Would you return, word for word, the lines of the data below from the line with "Click the (BAT)～(E1) terminal cell" through the line with "You are a computer-use agent. 1023x826", and no others?
[Exercise data — start]
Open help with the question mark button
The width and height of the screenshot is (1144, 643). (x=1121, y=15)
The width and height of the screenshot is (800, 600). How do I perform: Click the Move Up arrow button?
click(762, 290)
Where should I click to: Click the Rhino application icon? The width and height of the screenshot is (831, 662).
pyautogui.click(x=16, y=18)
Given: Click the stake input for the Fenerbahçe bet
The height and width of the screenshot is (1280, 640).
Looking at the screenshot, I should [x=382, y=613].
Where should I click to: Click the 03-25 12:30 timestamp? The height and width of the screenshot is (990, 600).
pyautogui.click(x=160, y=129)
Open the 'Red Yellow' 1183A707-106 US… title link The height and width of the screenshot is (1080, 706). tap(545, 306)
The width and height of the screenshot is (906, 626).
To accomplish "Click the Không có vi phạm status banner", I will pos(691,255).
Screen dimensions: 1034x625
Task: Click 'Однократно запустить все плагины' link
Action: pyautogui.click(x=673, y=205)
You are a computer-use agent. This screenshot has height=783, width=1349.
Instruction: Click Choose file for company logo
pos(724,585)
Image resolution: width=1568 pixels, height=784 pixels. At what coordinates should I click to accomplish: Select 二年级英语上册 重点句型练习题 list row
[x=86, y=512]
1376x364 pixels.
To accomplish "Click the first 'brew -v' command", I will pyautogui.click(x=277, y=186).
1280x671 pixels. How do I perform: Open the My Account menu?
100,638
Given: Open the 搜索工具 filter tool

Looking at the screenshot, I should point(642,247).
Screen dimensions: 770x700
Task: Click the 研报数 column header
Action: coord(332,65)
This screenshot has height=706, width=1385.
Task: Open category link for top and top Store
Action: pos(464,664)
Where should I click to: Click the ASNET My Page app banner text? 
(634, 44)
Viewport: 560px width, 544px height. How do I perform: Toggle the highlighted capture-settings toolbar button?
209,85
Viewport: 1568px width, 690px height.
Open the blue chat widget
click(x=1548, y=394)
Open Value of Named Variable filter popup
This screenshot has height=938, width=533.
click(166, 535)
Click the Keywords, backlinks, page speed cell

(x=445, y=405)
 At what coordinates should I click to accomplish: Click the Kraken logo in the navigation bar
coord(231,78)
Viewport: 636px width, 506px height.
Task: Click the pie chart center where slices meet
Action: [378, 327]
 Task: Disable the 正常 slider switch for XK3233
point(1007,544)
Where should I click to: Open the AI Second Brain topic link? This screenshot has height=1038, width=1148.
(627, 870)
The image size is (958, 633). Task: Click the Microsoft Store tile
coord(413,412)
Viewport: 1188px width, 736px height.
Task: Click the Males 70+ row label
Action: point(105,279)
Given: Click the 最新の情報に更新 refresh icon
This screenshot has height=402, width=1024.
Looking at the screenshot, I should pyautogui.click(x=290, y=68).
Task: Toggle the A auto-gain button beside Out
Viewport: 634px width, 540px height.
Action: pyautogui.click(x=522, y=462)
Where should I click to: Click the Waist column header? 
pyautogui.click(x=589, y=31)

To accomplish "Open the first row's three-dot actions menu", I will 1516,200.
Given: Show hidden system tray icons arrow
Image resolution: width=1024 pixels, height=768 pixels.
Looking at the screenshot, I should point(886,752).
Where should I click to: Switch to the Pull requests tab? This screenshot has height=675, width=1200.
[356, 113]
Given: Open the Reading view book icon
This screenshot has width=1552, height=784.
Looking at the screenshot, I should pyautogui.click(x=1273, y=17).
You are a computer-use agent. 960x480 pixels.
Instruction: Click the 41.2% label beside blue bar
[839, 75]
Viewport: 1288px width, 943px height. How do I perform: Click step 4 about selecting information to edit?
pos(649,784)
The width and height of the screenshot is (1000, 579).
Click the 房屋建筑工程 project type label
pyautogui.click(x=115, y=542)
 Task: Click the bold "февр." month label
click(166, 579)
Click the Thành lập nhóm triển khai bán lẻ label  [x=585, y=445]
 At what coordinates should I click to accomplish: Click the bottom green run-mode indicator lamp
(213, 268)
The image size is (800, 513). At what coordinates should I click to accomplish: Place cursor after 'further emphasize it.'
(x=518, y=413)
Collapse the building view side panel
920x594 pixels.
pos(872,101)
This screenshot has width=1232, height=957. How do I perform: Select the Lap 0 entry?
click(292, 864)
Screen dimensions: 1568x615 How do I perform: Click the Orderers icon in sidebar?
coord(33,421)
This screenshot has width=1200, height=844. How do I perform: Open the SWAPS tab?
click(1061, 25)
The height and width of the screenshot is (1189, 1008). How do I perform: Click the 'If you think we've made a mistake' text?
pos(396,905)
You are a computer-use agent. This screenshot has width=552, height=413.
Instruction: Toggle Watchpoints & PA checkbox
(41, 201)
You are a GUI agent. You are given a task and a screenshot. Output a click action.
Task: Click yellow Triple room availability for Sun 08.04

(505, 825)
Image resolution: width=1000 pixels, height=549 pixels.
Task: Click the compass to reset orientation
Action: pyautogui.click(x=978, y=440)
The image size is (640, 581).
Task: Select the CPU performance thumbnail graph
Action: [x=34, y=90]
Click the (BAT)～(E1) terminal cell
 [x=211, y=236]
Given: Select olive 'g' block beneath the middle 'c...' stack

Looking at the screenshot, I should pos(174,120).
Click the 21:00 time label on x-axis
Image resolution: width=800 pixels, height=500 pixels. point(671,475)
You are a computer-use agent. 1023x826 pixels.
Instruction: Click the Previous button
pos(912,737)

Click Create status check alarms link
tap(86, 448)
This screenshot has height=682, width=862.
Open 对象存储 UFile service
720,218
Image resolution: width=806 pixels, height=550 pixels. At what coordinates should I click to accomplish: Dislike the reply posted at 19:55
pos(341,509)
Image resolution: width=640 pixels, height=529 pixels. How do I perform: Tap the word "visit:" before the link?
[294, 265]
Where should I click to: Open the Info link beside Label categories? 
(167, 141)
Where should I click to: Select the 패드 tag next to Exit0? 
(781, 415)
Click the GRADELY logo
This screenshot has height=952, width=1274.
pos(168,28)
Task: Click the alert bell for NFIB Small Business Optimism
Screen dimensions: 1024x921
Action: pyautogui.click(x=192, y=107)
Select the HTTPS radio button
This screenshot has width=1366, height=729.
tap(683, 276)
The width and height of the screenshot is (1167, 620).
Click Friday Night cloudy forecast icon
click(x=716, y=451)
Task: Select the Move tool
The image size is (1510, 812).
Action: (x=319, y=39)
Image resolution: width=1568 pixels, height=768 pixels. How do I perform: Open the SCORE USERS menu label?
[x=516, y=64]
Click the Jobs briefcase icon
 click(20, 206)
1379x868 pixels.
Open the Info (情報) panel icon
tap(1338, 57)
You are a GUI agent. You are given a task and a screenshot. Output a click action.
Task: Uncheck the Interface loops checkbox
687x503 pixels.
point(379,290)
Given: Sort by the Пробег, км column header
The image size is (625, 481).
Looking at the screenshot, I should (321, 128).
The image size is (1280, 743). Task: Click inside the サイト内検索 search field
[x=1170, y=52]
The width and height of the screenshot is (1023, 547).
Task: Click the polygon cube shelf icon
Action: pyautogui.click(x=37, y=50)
[Exercise data — finish]
Output for this task:
Click the (BAT)～(E1) terminal cell
 [x=211, y=236]
Given: Select olive 'g' block beneath the middle 'c...' stack

Looking at the screenshot, I should pos(174,120).
Click the 21:00 time label on x-axis
Image resolution: width=800 pixels, height=500 pixels. point(671,475)
You are a computer-use agent. 1023x826 pixels.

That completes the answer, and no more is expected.